Craig Wood, University of Kentucky
Behavioral traits associated with parturition (the birth process) are deeply rooted in the evolutionary development of horses. A basic assumption is that horses have evolved behavioral strategies that ensure their survival. During the birth process, both the dam and her offspring are in a weakened state and are susceptible to attack by predators. The mare takes steps to increase their safety during parturition. In general, these steps include locating a safe site for foaling, quickening the process, minimizing evidence of the process, and achieving rapid recovery.
Pre-Parturient Mare Behavior
Mares will generally foal after an 11-month gestation, but this is highly variable. Studies have shown a range of gestation from 315 to 387 days, with an average of about 341 days. There is evidence that smaller breeds tend to have shorter gestation periods. One study, for example, found ponies had a gestation of 336 days. The foaling date can be determined through a calendar estimate of gestation and by watching for physical signs of approaching gestation, such as distended udder, swelling of the vulva, waxing of the teats, and teat secretions. Behavioral changes in late gestation are generally minimal, and may not be observed until shortly before birth.
Mares prefer privacy at foaling time. If possible, mares will delay birth until human observers are not around. Mares generally foal at night. One study, for example, indicated that approximately 80 percent of foals were born between midnight and 6 a.m.
Parturition is divided into three stages:
- expulsion of the fetus; and
- passage of afterbirth.
In the first stage of foaling, mares become restless. They will not eat and they may pace or walk in circles, look back toward their flank, and switch their tails. Some mares lie down and stand up repeatedly. Some will not drink water. This restless period is usually shorter for older mares. This is the longest stage of foaling and can last anywhere from 30 minutes to six hours. As labor progresses, mares may assume a straddling, crouching position and may urinate frequently. When the mare breaks her water or starts expelling fluid, the first stage of parturition is completed.
The second stage of parturition, expulsion of the fetus, or actual birth, is shorter in duration than the first stage. Shortly before the foal is born, the mare may sweat profusely, especially around the flanks. If she is disturbed, the mare may temporarily delay the birth process. This is why observers of the foaling process are cautioned to minimize interference during the birth process so it can proceed normally The mare may be standing or lying down as contractions begin, but she usually will lie on her side for the actual birth. The mare may get up with part of the foal exposed but will normally lie down to complete the birthing process, provided she is not disturbed by observers. The foal is usually born after 12 to 18 minutes of heavy labor. Maiden mares (mares foaling for the first time) are more likely to take about an hour to expel the fetus. Handlers should be ready to assist if it goes much longer than an hour. Mature mares in labor for more than 30 to 45 minutes may also need assistance. After the foal is born, the mare will continue to lie on her side for another 15 to 20 minutes. This time is important for the mare to rest and for blood flow from the placental tissues to pass into the colt. A mare who is disturbed during this period may rise prematurely and sever the umbilical cord. Therefore, handlers should avoid disturbing the mare for at least 15 minutes after a normal delivery. Handlers should also be aware that a normally gentle mare is likely to become nervous and protective during the first hours after giving birth. The mare may, in her protectiveness, become aggressive toward people.

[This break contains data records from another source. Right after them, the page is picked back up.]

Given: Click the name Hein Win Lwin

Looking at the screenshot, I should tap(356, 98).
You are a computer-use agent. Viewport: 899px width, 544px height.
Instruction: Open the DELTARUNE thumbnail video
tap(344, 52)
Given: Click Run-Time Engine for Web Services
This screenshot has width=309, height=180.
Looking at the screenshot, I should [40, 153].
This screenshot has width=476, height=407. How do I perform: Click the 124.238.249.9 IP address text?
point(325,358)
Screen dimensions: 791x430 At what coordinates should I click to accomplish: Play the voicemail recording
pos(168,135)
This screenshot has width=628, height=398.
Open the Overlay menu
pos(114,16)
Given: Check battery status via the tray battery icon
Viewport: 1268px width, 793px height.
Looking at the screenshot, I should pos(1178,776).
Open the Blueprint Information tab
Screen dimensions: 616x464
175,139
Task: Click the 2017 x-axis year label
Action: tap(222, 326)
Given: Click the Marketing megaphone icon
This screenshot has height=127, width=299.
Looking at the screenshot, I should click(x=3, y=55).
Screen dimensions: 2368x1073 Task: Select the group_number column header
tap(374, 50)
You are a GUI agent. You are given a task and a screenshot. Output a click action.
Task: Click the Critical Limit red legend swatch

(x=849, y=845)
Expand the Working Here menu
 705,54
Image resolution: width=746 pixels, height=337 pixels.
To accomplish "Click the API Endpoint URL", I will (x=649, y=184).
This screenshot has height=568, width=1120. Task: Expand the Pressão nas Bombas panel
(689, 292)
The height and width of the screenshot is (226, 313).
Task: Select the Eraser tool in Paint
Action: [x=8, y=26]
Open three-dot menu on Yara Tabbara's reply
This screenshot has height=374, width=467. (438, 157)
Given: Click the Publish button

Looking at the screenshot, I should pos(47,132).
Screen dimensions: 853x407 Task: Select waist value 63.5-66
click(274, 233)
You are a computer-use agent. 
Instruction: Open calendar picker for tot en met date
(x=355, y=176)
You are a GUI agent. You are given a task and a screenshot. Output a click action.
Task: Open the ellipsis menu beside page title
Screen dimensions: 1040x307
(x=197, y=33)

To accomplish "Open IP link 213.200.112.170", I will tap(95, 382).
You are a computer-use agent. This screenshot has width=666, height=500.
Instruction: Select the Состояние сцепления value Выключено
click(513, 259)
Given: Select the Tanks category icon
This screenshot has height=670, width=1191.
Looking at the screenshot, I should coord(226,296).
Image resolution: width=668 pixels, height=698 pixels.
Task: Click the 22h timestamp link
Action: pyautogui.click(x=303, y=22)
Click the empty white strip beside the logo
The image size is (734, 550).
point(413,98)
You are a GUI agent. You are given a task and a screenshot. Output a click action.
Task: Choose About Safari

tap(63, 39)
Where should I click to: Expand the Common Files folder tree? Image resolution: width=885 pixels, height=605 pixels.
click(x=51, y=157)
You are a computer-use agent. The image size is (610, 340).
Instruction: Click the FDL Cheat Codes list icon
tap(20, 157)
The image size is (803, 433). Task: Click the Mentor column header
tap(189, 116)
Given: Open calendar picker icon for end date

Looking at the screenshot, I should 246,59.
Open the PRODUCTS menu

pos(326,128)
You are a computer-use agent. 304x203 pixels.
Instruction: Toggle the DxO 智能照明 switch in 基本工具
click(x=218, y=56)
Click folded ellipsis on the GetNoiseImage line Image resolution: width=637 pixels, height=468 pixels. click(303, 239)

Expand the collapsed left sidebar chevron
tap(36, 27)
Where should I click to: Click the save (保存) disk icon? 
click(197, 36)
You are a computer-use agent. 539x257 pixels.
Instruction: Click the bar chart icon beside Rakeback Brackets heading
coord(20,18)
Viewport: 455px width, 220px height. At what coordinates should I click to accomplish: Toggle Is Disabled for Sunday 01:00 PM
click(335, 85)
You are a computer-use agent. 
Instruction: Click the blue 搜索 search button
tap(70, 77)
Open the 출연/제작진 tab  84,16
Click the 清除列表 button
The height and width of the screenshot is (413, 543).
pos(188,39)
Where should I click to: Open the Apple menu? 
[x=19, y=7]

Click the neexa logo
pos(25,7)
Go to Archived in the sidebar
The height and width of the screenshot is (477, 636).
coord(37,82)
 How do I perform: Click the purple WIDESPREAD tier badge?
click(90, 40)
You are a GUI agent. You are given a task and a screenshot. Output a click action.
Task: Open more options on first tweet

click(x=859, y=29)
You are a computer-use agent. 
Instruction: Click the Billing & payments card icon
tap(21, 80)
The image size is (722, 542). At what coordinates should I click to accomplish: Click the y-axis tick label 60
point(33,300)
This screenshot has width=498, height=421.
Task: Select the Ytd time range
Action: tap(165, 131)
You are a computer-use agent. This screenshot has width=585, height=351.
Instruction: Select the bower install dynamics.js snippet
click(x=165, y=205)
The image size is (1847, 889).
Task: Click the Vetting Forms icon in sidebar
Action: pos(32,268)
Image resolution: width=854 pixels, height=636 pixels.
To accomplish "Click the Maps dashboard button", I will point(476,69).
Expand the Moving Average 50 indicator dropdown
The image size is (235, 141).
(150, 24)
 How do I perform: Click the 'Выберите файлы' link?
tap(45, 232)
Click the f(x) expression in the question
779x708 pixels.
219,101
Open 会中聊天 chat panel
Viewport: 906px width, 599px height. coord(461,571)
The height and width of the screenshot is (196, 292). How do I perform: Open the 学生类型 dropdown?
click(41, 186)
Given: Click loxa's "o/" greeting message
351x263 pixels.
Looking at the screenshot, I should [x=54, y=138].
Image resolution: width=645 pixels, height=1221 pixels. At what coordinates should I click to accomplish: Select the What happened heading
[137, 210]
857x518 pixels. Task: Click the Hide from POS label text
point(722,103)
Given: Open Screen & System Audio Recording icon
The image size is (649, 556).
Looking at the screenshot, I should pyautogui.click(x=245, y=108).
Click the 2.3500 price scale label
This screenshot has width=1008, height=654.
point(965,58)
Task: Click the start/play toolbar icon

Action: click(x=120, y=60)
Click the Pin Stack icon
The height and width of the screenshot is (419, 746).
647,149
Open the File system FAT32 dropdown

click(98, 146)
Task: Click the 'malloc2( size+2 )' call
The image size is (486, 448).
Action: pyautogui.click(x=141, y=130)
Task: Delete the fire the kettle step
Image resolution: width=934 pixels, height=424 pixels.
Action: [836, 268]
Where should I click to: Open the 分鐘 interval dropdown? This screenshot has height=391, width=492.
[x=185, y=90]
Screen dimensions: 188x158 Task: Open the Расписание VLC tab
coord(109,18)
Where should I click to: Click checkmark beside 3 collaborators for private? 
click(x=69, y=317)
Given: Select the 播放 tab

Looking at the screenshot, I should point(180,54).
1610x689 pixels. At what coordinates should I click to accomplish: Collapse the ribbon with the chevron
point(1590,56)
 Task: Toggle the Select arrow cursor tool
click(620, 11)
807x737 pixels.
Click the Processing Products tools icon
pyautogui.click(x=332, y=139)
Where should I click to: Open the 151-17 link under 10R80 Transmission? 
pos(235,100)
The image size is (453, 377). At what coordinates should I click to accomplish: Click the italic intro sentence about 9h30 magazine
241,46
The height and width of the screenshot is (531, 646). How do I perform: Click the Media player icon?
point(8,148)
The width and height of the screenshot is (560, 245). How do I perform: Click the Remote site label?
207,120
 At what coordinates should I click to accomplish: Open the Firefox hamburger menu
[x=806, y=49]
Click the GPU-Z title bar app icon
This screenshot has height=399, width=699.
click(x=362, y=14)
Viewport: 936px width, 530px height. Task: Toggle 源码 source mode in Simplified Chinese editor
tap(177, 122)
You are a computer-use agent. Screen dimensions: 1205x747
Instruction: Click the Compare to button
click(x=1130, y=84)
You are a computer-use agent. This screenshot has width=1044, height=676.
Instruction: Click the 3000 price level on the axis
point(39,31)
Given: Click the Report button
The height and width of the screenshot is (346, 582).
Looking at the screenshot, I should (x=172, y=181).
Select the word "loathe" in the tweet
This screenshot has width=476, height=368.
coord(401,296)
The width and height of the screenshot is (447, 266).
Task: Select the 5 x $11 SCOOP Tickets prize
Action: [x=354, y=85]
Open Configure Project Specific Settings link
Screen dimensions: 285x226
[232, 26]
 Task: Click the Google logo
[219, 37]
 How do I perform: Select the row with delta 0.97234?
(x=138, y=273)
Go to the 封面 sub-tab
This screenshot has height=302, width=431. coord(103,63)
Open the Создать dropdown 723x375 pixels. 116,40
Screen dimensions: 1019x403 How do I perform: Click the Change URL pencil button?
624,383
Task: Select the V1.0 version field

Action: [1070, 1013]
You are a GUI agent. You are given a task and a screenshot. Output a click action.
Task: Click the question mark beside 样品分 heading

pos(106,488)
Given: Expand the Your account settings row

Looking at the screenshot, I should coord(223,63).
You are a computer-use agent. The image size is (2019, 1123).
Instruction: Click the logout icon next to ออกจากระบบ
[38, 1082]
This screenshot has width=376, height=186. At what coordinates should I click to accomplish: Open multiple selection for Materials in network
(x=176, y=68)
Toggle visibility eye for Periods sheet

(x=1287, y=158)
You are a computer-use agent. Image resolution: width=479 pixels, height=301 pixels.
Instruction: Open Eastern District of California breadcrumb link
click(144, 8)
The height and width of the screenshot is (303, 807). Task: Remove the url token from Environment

The last stage of foaling is the passing of the afterbirth. If there has been a normal birth, mares will stand some 15 to 20 minutes after giving birth and begin to nuzzle and lick the foal. This is a critical period as the bond is being established between the dam and foal. The licking and cleaning behavior, which usually starts at the head, stimulates the foal while it also dries it. The cleaning is probably also part of the initial bonding process and is typically accompanied by vocalizations and a thorough visual and olfactory examination of the foal by the mare. A newborn foal learns to recognize its dam by her voice. The process by which the newborn learns to recognize its dam is called imprinting. The cleaning/licking is also accompanied by nuzzling, which appears to assist the foal in learning to stand. The mare usually starts by licking the head, so by the time she has reached the rear, she is able to assist the standing process by the nuzzling.
The afterbirth is usually expelled within one to two hours after birth. Mares can identify their foals within hours of birth. Odor is the primary recognition factor. The most significant identification is usually made when the mare smells the rear area of the foal.